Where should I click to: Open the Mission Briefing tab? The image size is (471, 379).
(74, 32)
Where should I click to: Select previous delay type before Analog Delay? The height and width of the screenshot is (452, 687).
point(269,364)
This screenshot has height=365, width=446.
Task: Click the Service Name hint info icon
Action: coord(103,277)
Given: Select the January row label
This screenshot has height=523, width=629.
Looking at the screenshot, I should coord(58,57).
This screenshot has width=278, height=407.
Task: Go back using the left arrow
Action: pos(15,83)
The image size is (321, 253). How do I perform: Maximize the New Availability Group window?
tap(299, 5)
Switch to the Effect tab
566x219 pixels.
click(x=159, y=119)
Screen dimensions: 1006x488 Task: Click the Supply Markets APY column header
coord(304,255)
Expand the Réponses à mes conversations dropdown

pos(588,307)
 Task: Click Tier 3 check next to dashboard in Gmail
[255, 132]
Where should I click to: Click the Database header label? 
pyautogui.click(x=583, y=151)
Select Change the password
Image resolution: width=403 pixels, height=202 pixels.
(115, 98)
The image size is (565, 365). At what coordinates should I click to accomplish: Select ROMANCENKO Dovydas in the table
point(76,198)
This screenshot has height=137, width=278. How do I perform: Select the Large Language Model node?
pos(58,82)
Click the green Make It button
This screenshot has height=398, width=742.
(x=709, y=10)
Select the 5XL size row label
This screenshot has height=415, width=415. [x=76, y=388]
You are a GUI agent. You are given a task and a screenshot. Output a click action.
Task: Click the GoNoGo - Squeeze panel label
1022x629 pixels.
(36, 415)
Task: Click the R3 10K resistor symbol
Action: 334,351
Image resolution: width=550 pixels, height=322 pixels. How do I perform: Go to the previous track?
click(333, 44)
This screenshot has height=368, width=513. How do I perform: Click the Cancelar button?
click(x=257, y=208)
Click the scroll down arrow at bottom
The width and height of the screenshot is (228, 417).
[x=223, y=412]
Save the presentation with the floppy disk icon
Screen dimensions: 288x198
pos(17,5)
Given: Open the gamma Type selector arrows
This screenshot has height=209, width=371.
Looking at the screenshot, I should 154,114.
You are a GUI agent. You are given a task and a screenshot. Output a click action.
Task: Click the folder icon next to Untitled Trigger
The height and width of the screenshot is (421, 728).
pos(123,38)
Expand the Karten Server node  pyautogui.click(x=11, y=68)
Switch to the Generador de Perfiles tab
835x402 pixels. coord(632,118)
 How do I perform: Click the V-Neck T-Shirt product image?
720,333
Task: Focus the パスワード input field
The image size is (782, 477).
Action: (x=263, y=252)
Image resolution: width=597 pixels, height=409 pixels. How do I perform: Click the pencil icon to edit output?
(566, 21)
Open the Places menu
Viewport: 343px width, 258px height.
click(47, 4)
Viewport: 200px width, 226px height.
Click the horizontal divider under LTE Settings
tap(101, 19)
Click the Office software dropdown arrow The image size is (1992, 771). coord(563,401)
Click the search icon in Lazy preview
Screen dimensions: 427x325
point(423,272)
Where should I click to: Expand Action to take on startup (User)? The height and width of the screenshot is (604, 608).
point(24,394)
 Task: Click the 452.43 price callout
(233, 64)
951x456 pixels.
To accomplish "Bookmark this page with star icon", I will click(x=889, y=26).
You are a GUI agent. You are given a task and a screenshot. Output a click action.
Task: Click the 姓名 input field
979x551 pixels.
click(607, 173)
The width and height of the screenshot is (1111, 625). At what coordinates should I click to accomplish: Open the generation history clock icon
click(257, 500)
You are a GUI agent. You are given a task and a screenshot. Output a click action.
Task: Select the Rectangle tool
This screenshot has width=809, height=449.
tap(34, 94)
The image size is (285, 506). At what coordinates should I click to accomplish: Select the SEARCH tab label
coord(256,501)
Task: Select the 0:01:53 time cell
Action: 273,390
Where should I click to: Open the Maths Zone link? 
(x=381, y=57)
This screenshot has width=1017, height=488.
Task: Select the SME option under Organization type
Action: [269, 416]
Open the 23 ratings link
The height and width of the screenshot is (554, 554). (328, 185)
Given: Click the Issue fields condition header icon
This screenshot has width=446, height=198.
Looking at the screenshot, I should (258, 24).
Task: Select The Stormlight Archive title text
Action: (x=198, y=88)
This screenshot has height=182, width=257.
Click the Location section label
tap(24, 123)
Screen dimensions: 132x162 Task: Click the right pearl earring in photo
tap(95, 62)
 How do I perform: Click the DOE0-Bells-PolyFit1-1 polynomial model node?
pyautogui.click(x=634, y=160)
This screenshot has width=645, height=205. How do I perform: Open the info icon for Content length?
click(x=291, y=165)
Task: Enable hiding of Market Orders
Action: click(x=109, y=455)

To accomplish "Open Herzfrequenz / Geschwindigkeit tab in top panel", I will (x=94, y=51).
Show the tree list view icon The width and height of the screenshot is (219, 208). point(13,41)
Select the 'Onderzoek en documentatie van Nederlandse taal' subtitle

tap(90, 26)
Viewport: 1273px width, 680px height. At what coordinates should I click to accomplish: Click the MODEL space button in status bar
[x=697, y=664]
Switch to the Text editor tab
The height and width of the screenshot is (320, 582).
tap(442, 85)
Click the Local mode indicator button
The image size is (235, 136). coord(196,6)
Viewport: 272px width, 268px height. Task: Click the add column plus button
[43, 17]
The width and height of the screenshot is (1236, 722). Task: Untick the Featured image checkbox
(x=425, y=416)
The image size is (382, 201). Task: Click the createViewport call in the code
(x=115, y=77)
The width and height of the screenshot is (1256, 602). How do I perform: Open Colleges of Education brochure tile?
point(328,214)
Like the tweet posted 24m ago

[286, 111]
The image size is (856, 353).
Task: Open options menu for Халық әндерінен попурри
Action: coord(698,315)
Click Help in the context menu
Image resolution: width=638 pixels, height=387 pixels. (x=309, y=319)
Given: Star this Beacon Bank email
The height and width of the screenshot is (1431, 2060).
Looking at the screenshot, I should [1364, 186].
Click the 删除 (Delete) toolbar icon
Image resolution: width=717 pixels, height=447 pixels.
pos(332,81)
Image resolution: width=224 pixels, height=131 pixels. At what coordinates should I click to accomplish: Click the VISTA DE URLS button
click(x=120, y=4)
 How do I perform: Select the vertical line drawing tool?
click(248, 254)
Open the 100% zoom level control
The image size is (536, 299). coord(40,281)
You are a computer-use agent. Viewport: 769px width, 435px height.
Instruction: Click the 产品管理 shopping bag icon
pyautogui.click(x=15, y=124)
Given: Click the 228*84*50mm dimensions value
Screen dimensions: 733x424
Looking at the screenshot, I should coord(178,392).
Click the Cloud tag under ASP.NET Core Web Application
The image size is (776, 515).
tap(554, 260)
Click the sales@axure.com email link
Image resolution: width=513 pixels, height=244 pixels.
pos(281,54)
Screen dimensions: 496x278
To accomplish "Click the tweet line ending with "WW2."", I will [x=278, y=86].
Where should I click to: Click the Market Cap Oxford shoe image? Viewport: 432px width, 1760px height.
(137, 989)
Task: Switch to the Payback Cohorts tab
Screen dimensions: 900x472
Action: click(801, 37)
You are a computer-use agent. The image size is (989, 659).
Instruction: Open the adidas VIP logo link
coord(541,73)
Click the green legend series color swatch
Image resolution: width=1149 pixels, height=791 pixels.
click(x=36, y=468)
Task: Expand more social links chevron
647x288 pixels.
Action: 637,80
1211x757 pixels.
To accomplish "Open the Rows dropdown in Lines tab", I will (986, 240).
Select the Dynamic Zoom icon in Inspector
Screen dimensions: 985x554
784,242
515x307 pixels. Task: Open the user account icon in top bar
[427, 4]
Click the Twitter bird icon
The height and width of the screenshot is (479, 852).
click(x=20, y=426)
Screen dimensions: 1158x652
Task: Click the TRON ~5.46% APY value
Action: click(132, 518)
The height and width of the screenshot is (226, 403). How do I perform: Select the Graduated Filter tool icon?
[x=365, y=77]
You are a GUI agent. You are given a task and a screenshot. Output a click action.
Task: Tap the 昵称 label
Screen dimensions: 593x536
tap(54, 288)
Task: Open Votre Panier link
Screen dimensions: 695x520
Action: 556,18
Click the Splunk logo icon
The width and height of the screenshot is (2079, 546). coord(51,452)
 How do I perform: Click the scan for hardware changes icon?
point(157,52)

####################

Begin with the line above that has "Instruction: Click the 产品管理 shopping bag icon" and continue through the line that has "Screen dimensions: 496x278", setting each one down exactly. Stop there.

Answer area:
Instruction: Click the 产品管理 shopping bag icon
pyautogui.click(x=15, y=124)
Given: Click the 228*84*50mm dimensions value
Screen dimensions: 733x424
Looking at the screenshot, I should coord(178,392).
Click the Cloud tag under ASP.NET Core Web Application
The image size is (776, 515).
tap(554, 260)
Click the sales@axure.com email link
Image resolution: width=513 pixels, height=244 pixels.
pos(281,54)
Screen dimensions: 496x278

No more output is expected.